If a single employee empowered with a powerful AI assistant can do the work of several—whether writing code, drafting reports, serving customers or managing operations—the mandate for leaders to harness this multiplier effect becomes clear. Start small, think big, invest in training and reimagine processes with an “AI + human” design.
AI-driven cost optimization: don’t downsize, accelerate velocity and empower teams
At moments of mounting economic pressure, the instinct to turn to classical cost-cutting levers is natural. But in 2025, a new concept of “lean” has crystallized. One-time cuts that don’t improve capability stop being the cautious approach when competitors are supercharging conventional levers through strategic investment in AI.
By analyzing usage patterns, codebases, infrastructure and business logic, AI systems are uncovering inefficiencies, automating manual effort and optimizing resources. In doing so, they’re turning traditional levers across people, processes and platforms into engines of structural, sustainable cost takeout.

What’s more, by consolidating redundant applications, optimizing cloud spend through real-time FinOps, and automating routine workflows, these efficiencies don’t just remove bloat—they often improve the systems left behind. Technical debt shrinks. Interoperability improves. The organization truly becomes leaner and more responsive.
The results have been game-changing.

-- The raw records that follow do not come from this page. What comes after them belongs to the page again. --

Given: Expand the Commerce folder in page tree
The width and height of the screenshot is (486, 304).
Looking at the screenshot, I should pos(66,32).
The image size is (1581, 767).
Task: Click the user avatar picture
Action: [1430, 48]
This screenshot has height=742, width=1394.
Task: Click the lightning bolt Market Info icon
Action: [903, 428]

A 2025 WEF report shows that early adopters of AI tools and processes have realized cost savings of 13%. High productivity growth companies are now realizing a 4.5% gain in cost-efficiency ratio compared to peers.
In an AI-native era, it’s become clear that managing cost isn’t about cuts, but rather about rethinking cost itself. By continuously analyzing operations and recommending optimizations, AI enables us not just to do more with less—but to do more, much better, with less.
The velocity advantage
In the end, our current business climate is defined not only by rising expectations, but also by shrinking timelines. Already, the edge increasingly belongs to those who can move much faster without sacrificing quality.
For early adopters, it’s hard to overstate just how much AI has rewritten the software development lifecycle (SDLC) to meet this urgency. AI collapses time-to-value by transforming how products move from backlog to launch—validating requirements in real time, auto-generating test cases, accelerating deployment through DevOps orchestration and assisting with code review and refactoring.
To drive real enterprise velocity, business leaders should focus on three key accelerators within the SDLC. These include removing manual chokepoints through AI-driven automation, reducing technical debt by increasing automation across testing, development, and deployment, and accelerating outcomes by delivering new technology initiatives faster to unlock earlier, more consistent ROI.

When organizations approach AI-SDLC strategically, the result has been dramatically faster release cycles, fewer bugs and higher-quality code. IBM reports that generative AI can cut time-to-market by 15% and reduce bugs by the same margin. Meanwhile, PwC says that leading adopters launch products 73% faster and Forrester finds AI boosts developer productivity by up to 50%.
Speed compounded
While AI-SDLC boosts core development metrics, the real power of this SDLC transformation lies in that it’s not only technical. Leaders are seeing that this acceleration also builds organizational velocity, shortening feedback loops, reducing project overhead and accelerating decision-making at every layer. What’s being witnessed is speed done intelligently, compounding.
As AI redefines efficiency for this economic moment, it’s this sort of compounding of value that gets to the core of the opportunity that’s emerging for business leaders. In 2025, AI is delivering real ROI because the efficiency flywheel has fully transformed the bold path into the prudent path. Your AI transformation can no longer be your bet on the future—it’s your clearest strategy for the present.